Most anybody has probably played Checkers before, but for those who haven’t, here is how the game works. Checkers is played on a board made up of sixty-four squares on an eight-by-eight board, the same type of board used to play chess. The squares alternate in color between two colors, with squares of the same color diagonally attached to each other. Only one of the square colors is used in checkers.

On a turn, a player will take a checker and move it one square diagonally forward until it reaches the other side of the board, at which point they can move one square in any diagonal direction, forward or backward, with that checker. The exception is that if there is a checker of the other color on the square directly diagonal to you that you could move to, you can jump over it if the square in the same direction from it is vacant, a move which results in the checker being removed from the board. This move, called a jump, can be performed multiple times with the same checker in the same turn if the opponent has left another checker in position to be jumped over (in any legal moving direction for the checker at hand after the last jump), although a checker which reaches the other side of the board must stop at that point.
☆ ☆ ☆ ☆ ☆
Goals:
- 1) According to the checkers rules, how many squares make up the board?
- 2) List every fact the checkers rules state about the board.
- 3) In the checkers rules, how can one checker make more than one jump in a single turn, and what ends that sequence early?

Dataset rows:
☆ ☆ ☆ ☆ ☆
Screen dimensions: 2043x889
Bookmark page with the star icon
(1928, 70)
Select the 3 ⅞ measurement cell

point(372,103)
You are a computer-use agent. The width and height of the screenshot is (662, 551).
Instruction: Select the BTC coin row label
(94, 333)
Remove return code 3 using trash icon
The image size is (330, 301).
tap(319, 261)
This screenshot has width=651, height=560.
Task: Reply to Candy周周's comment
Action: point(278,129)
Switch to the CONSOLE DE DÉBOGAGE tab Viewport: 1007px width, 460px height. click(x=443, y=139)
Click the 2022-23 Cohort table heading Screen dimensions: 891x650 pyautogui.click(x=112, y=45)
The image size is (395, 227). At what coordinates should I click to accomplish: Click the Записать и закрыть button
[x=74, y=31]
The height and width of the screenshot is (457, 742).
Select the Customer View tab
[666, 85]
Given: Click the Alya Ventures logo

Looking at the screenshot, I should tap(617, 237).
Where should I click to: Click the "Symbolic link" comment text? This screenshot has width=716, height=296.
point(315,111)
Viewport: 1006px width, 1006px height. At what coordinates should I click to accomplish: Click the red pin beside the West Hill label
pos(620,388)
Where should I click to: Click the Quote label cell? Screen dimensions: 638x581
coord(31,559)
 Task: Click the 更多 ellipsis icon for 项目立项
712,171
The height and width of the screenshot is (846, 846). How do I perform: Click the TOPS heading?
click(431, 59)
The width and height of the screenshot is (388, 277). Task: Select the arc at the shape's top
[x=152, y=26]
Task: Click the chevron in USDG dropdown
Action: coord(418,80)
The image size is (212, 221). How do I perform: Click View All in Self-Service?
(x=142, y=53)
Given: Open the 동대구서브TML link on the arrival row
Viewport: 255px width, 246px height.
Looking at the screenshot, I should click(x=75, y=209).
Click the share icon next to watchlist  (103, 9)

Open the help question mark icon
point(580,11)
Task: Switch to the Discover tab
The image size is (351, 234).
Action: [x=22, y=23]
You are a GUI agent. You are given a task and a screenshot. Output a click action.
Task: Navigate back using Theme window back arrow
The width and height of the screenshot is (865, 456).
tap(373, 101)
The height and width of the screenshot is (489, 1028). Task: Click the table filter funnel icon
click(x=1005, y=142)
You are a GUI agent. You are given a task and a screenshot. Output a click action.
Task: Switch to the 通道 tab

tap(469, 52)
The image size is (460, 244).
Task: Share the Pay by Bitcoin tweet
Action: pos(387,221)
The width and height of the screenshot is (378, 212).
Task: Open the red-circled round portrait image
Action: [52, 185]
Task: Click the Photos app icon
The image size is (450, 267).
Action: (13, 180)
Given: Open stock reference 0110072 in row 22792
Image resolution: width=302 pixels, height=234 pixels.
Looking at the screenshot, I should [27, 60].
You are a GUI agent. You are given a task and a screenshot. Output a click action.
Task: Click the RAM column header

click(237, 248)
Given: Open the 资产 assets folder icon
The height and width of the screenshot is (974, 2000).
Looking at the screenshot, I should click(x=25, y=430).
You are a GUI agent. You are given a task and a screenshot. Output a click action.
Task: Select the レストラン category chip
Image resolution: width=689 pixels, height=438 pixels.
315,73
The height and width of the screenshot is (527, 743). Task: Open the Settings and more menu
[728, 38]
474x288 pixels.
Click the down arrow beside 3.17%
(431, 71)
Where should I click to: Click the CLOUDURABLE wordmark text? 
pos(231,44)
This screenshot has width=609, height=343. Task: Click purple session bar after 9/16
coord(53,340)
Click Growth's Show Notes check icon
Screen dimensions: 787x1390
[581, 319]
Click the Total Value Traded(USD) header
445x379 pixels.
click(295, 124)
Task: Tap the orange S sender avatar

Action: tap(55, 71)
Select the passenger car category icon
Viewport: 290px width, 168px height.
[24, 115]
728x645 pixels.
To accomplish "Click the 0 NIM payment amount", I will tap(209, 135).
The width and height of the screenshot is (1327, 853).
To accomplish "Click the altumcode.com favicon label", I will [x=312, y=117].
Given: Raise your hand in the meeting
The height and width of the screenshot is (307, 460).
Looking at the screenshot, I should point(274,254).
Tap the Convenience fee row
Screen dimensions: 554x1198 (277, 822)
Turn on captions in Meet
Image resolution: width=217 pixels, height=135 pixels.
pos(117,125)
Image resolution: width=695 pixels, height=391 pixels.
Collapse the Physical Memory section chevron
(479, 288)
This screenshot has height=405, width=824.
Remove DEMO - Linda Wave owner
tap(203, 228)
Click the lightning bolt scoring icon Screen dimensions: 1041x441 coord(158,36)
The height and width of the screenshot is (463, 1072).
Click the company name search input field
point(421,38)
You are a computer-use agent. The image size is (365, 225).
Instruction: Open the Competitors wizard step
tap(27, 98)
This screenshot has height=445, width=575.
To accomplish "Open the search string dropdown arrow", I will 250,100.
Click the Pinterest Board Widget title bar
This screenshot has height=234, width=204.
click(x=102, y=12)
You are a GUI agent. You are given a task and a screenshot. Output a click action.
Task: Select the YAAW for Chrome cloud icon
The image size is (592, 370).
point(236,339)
☆ ☆ ☆ ☆ ☆
Solutions by task:
- 1) Sixty-four squares.

- 2)
- It is made up of sixty-four squares.
- It is an eight-by-eight board.
- It is the same type of board used to play chess.
- Its squares alternate in color between two colors.
- Squares of the same color are diagonally attached to each other.
- Only one of the square colors is used in checkers.

- 3) A checker can jump again in the same turn if the opponent has left another checker in position to be jumped over, in any legal moving direction for that checker after the last jump. The sequence ends if the checker reaches the other side of the board, because it must stop at that point.